Das Problem auf dem Ausdruck oder dem PDF äussert sich dadurch, dass sich hinter dem transparenten Bereich eine weisse Box befindet.

Dieser Effekt kommt erst durch die Transparenzreduzierung zustande, wenn transparente Effekte im Zusammenhang mit Spotfarben verwendet werden. Betroffen sind Digitaldrucker, welche kein Überdrucken unterstützen sowie PDF-Dokumente, welche als Acrobat 4/PDF 1.3 (z.B. PDF/X-3) exportiert wurden.
Simpler gehts kaum. Im Drucken-Dialog befindet sich unter «Ausgabe» die Option «Überdrucken simulieren». Ist diese aktiviert, kann das Dokument korrekt ausgegeben werden.

Hier gibt es zwei Wege:
In Acrobat 6 und 7 Professional gibt es unter «Erweitert → Druckproduktion» die Überdrucken-Vorschau, in Acrobat Reader ab Version 6 in den Voreinstellungen unter «Seitenanzeige» die Möglichkeit, die Überdrucken-Vorschau zu aktivieren.
Der zweite Weg gilt nur für PDFs, welche als Acrobat 4/PDF 1.3 exportiert werden. PDF/X-3-Dokumente für den Offsetdruck sind davon nicht betroffen und müssen zwingend im Originalzustand weitergegeben werden.
Auch in den Export-Einstellungen gibt es unter Ausgabe die Option «Überdrucken simulieren», welche für eine korrekte Darstellung sorgt.

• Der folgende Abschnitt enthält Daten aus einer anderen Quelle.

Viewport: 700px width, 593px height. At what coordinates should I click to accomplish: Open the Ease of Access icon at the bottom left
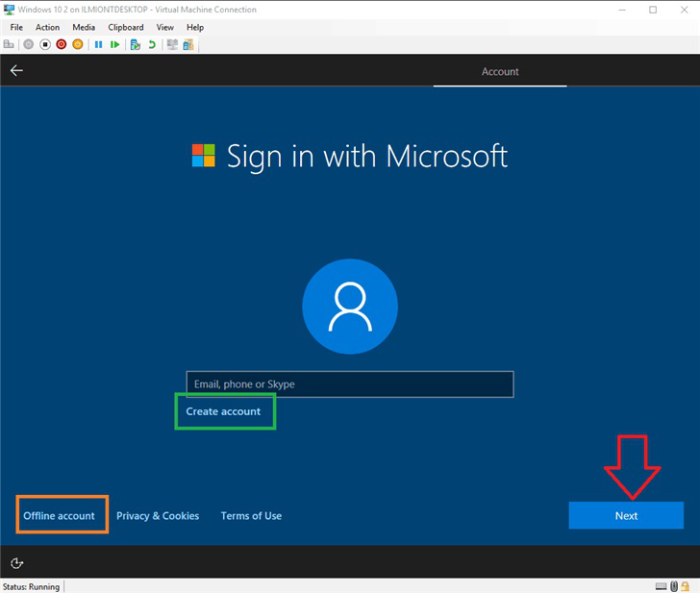[x=16, y=562]
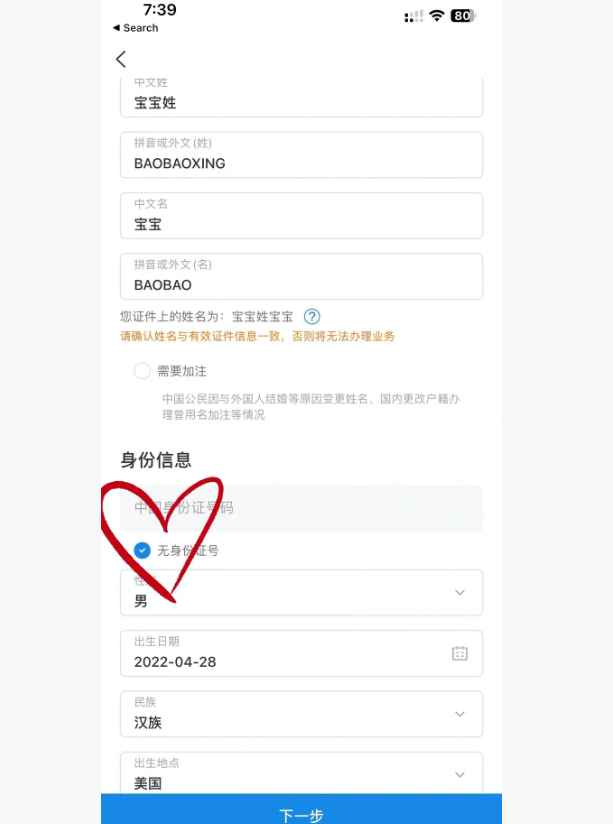The width and height of the screenshot is (613, 824).
Task: Uncheck the 无身份证号 checkbox
Action: point(142,550)
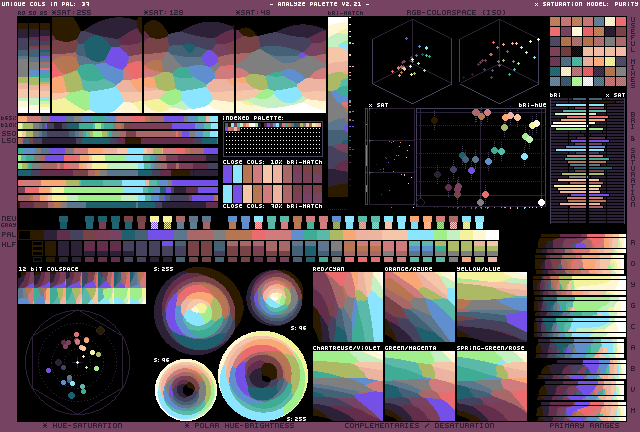Click the Chartreuse/Violet gradient tile
Viewport: 640px width, 432px height.
347,385
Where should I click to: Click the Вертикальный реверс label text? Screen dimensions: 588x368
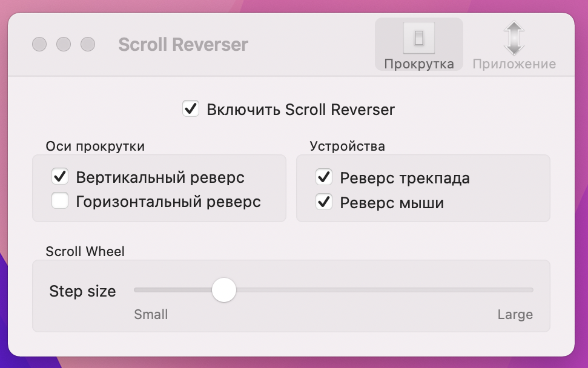160,177
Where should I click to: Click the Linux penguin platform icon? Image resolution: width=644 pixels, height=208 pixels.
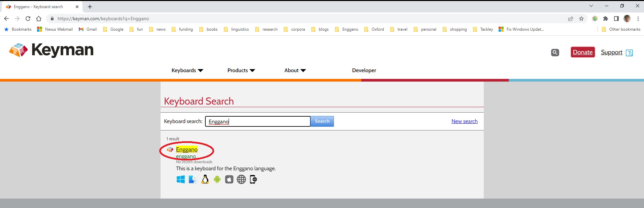click(x=205, y=179)

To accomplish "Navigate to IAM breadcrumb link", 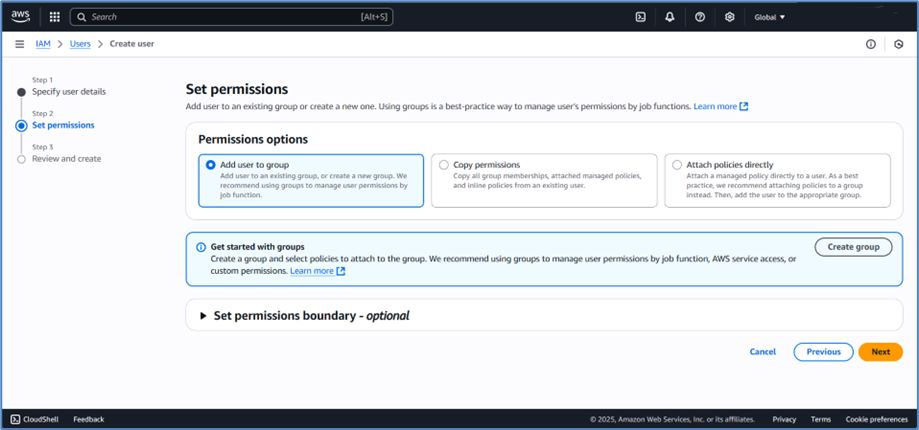I will tap(43, 44).
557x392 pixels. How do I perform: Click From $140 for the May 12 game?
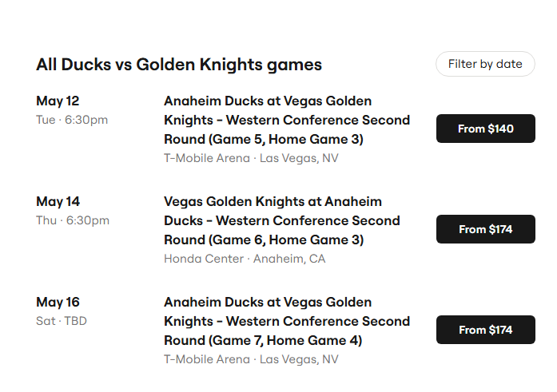(486, 129)
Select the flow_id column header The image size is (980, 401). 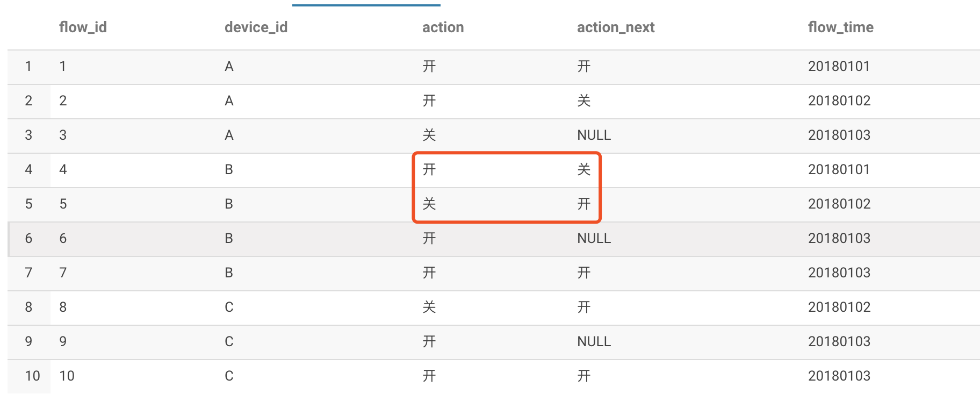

Vor allem Kunden fühlen sich von den weissen Elementen irritiert. Aus diesem Grund empfiehlt es sich, für das Einholen eines «Gut zum Druck» entweder die Überdrucken-Vorschau generell zu aktivieren oder das PDF als Acrobat 5 (PDF 1.4) auszugeben, welches native Transparenz unterstützt.